荣景笙斜瞟他一眼,把那半块肥皂托在手上给他检查。看守人伸手要拿,“我帮你给他们吧。”荣景笙闪电一般收回手,“谁知道你会不会自己吞了啊?”
“埃解”为了隐蔽目标,采购日用品的船每个月出去一次,岛上物资奇缺。荣景笙昨天来探视的时候发现他们没分到肥皂,就自己切了一半带出来。
他在那看守人愤然的目光中,自己把它从气窗里扔了进去。
“好好照顾妈妈。将来回去见了爸爸也好有个交代。”
景筌哼一声:“哟,说得好像你就不想回去似的。”
荣景笙的声音一冷。“我死也不会回去。”
他非常顺溜地爬下木梯,准备去海边捉几只虾蟹打牙祭。
“看来我小看你对“埃解”的忠诚了。”
有个声音在身后响起来,荣景笙认得那是“埃解”的第二把手卡迪南。他这天一大早乘直升飞机到了岛上。和“埃解”的一众高层匆匆见了一面,就和普图关在那间“空中办公室”里关了老半天,也不知道在嘀咕什么。
荣景笙扔了个假笑给他:“副主席怎么有空下来闲逛?”
“来安慰你。”
荣景笙一愣,继续皮笑肉不笑地说:“多谢关照,我现在天天吃好喝好睡得好,舒服极了。对了,如果能让我看看电视就更完美了。”
这是他唯一不满的地方。不能看电视,能看到的报纸都是普图亲手给他的,总有种被隐瞒了什么东西的感觉。
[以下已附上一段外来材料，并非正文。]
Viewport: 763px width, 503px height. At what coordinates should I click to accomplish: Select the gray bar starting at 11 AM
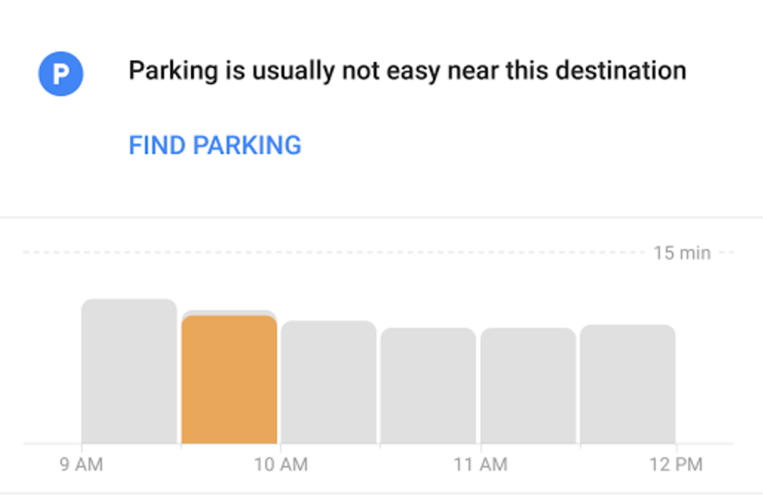(528, 386)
卡迪南勾勾手指,笑眯眯地摇头:“看看这个你就不舒服了。”
说着掏出来半张报纸。
从《沙罗日报》上撕下来的底版。整个版面都被框在了一个黑框里,里面只有一行字:
“本人荣启元,自即日起与荣景笙起解除父子关系。”
旁边写的是五天前的日期,和荣启元那个全国人民都认识的签名。
花大医院的正门口外人山人海。据说总统今天会出院,几乎所有的记者和想看热闹的人都出动了。警察拉起两条警戒线维持秩序,所有人都不得接近医院大门和总统行车路线的三十米范围内。然而在这个范围之外……
“快赶上您上任游行时的场面了。”鲁娜说。
荣启元有气无力,“我还以为这辈子只有葬礼结束后才会这样躺着被民众围观。”
随行的两个看护扑哧一笑。鲁娜狠狠丢给他一个白眼。